● Task goal: The result should be an exact copy of only the lines from the one holding "Stress (99, 1768)" through the last line of the data below, please, without pictures.

====== Task input ======

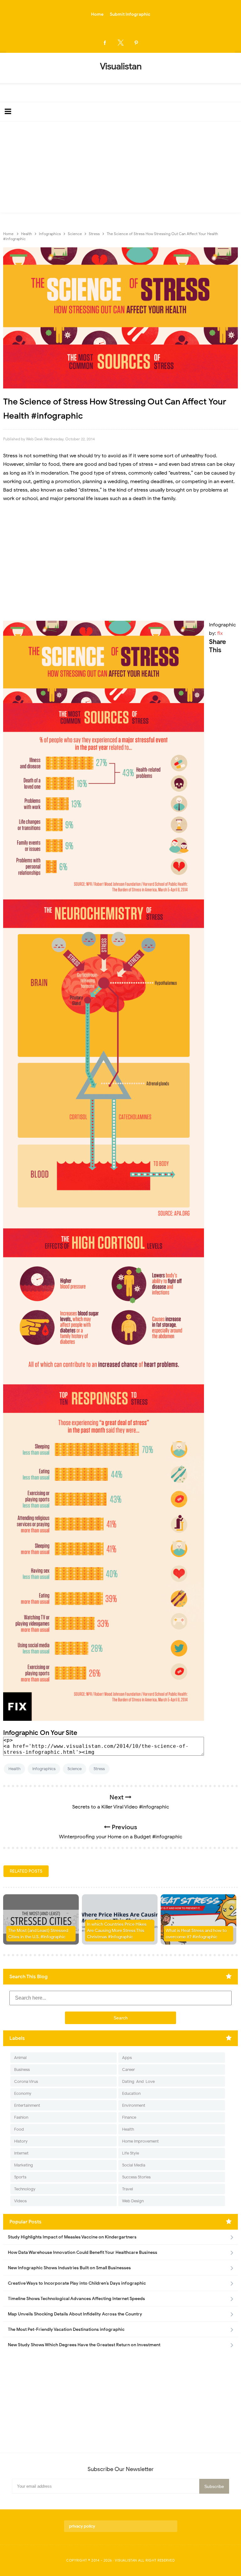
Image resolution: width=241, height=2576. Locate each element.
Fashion (21, 2117)
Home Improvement (140, 2141)
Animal (20, 2057)
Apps (127, 2057)
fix (220, 633)
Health (14, 1768)
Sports (20, 2177)
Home (97, 14)
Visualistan (126, 2560)
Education (131, 2093)
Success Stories (136, 2177)
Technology (24, 2189)
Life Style (130, 2153)
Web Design (133, 2201)
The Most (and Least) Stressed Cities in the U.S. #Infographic (38, 1934)
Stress (99, 1768)
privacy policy (82, 2526)
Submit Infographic (130, 14)
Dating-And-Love (138, 2081)
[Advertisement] (120, 168)
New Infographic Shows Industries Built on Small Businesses (69, 2268)
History (21, 2141)
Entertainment (27, 2105)
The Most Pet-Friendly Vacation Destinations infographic (66, 2329)
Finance (129, 2117)
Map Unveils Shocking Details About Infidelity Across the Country (75, 2314)
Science (74, 1768)
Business (22, 2069)
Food (19, 2129)
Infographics (44, 1768)
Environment (133, 2105)
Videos (20, 2201)
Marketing (23, 2165)
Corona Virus (26, 2081)
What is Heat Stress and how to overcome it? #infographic (196, 1934)
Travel (127, 2189)
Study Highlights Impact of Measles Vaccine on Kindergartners (72, 2237)
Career (128, 2069)
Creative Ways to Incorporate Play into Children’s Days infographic (77, 2283)
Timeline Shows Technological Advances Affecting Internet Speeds (76, 2298)
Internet (21, 2153)
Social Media (133, 2165)
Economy (22, 2093)
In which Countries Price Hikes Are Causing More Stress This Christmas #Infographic (117, 1930)
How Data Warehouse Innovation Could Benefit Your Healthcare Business (82, 2252)
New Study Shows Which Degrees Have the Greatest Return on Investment (84, 2345)
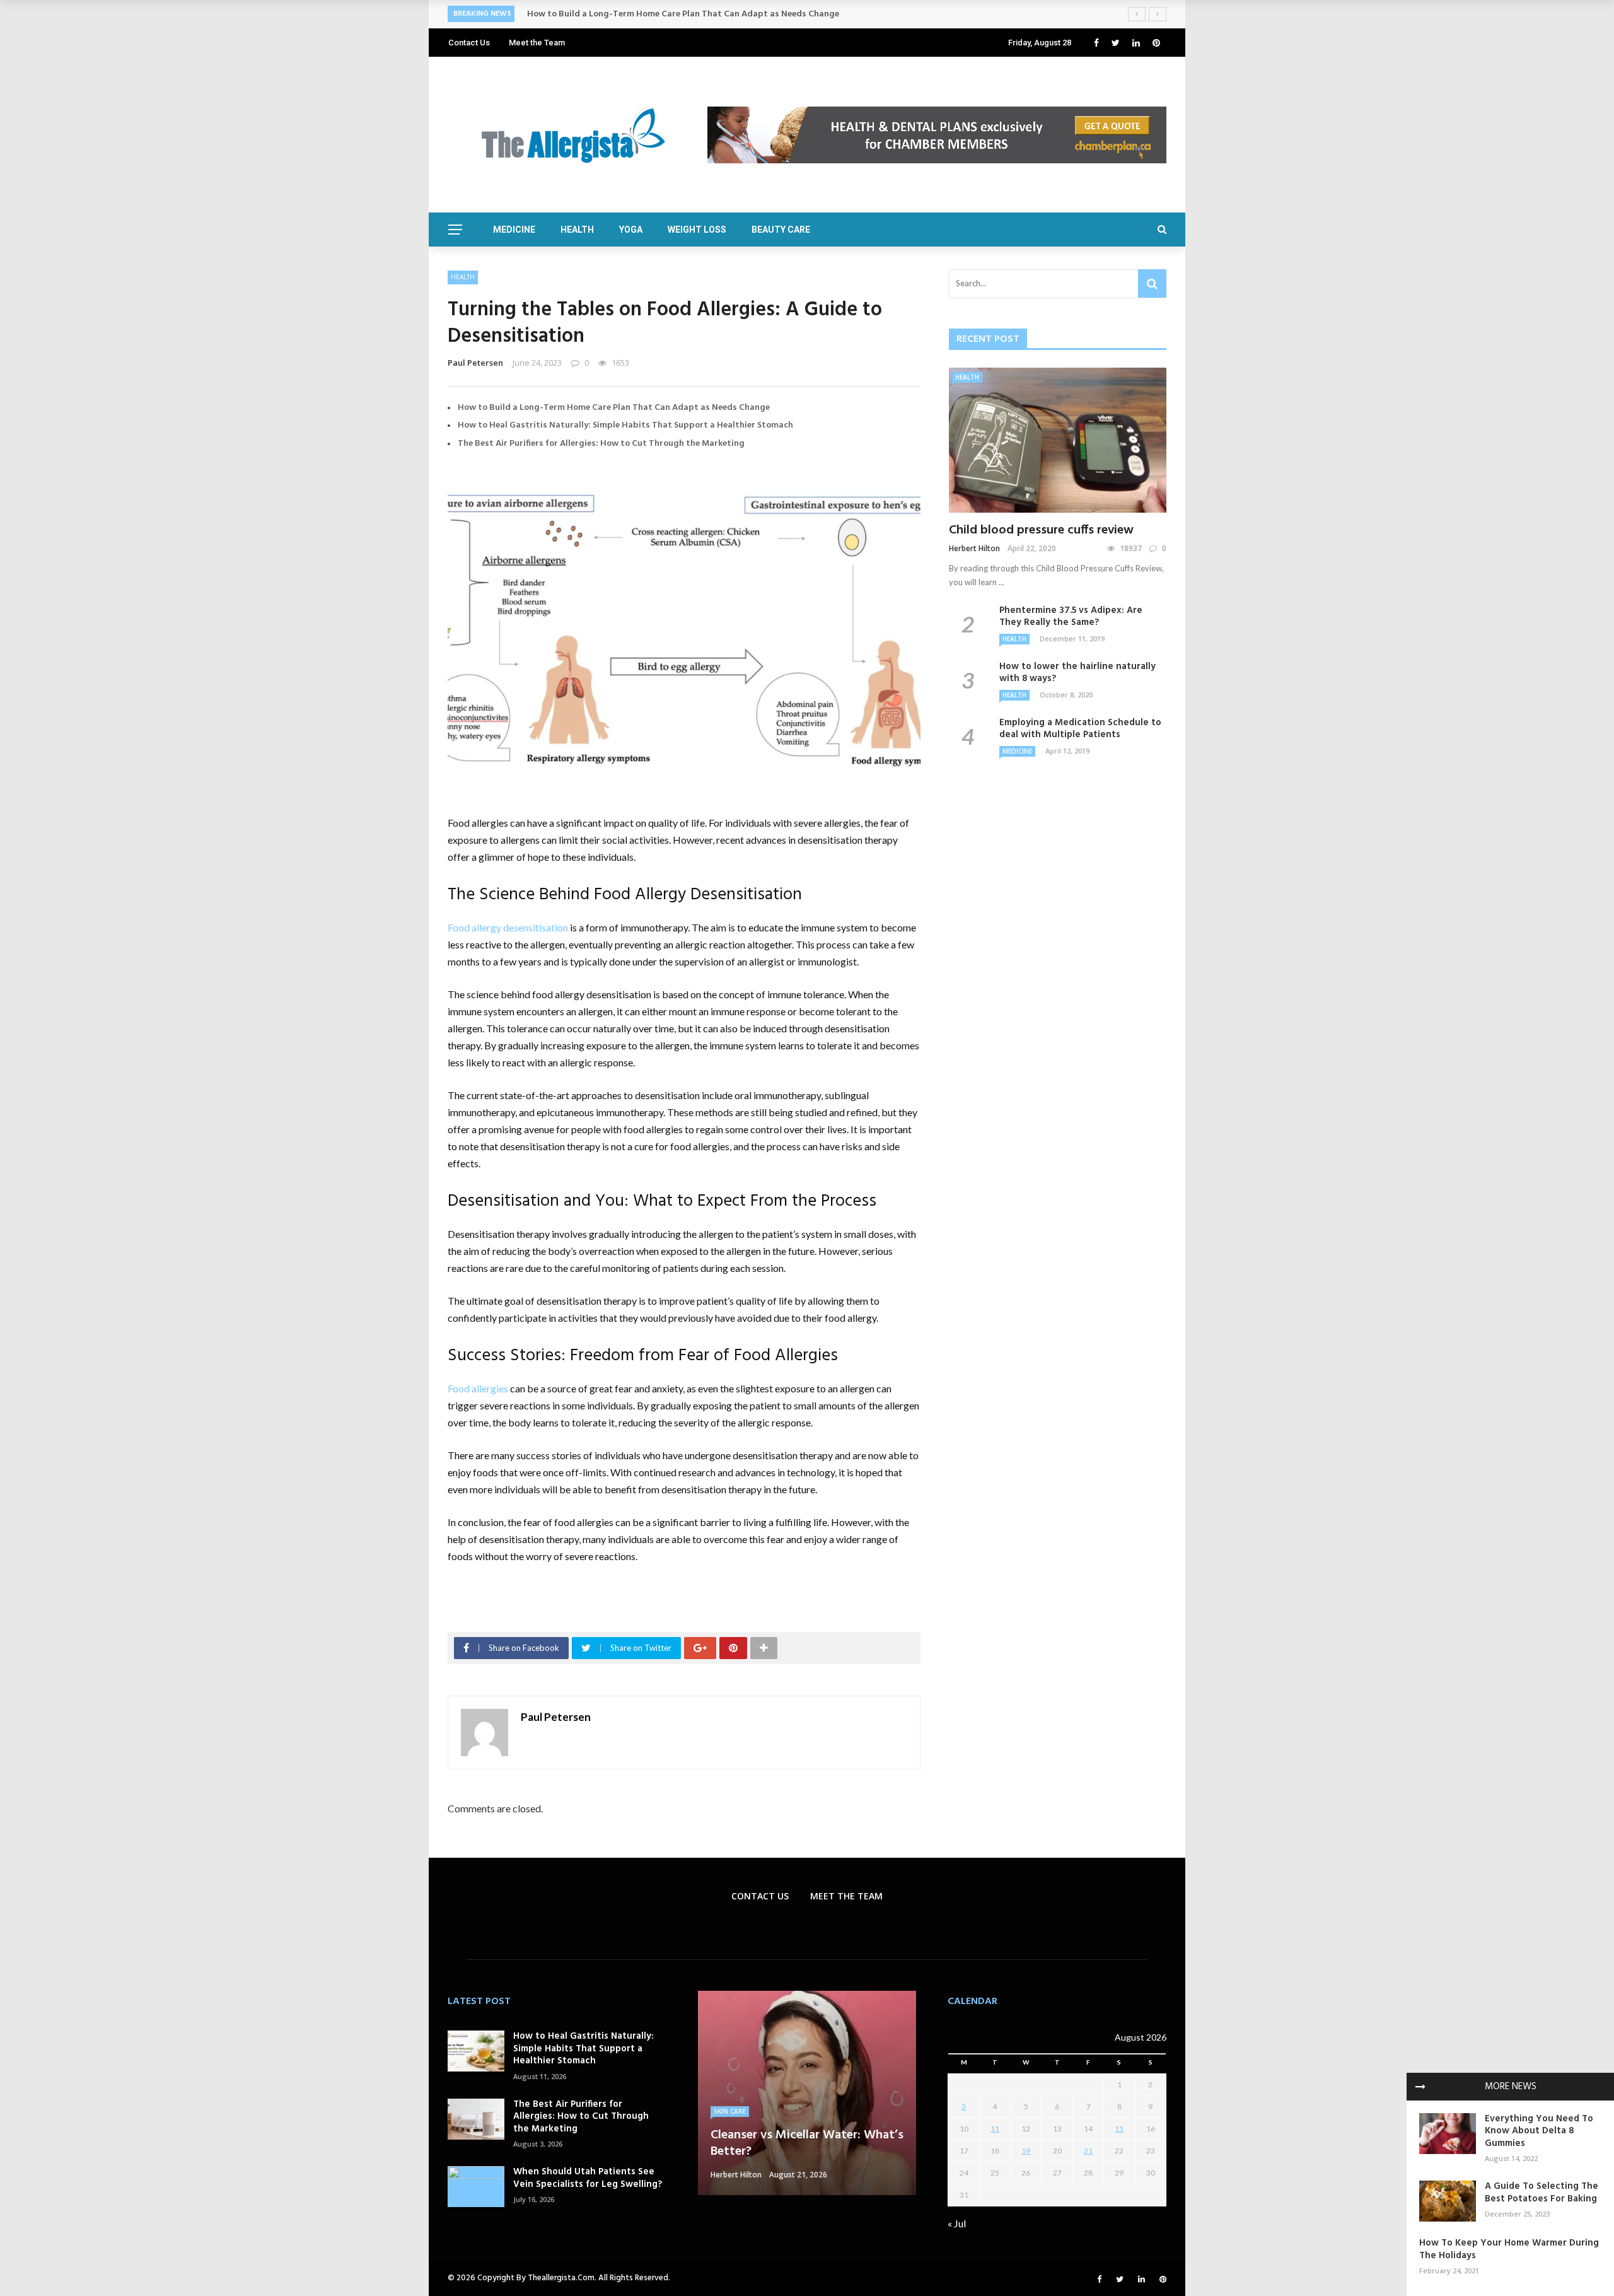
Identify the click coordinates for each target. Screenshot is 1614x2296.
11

======

● The completed task:
Stress (99, 1768)
privacy policy (82, 2526)
Submit Infographic (130, 14)
Dating-And-Love (138, 2081)
[Advertisement] (120, 168)
New Infographic Shows Industries Built on Small Businesses (69, 2268)
History (21, 2141)
Entertainment (27, 2105)
The Most Pet-Friendly Vacation Destinations infographic (66, 2329)
Finance (129, 2117)
Map Unveils Shocking Details About Infidelity Across the Country (75, 2314)
Science (74, 1768)
Business (22, 2069)
Food (19, 2129)
Infographics (44, 1768)
Environment (133, 2105)
Videos (20, 2201)
Marketing (23, 2165)
Corona Virus (26, 2081)
What is Heat Stress and how to overcome it? #infographic (196, 1934)
Travel (127, 2189)
Study Highlights Impact of Measles Vaccine on Kindergartners (72, 2237)
Career (128, 2069)
Creative Ways to Incorporate Play into Children’s Days infographic (77, 2283)
Timeline Shows Technological Advances Affecting Internet Speeds (76, 2298)
Internet (21, 2153)
Social Media (133, 2165)
Economy (22, 2093)
In which Countries Price Hikes Are Causing More Stress This Christmas #Infographic (117, 1930)
How Data Warehouse Innovation Could Benefit Your Healthcare Business (82, 2252)
New Study Shows Which Degrees Have the Greatest Return on Investment (84, 2345)
Identify the click coordinates for each target. Screenshot is 1614x2296.
11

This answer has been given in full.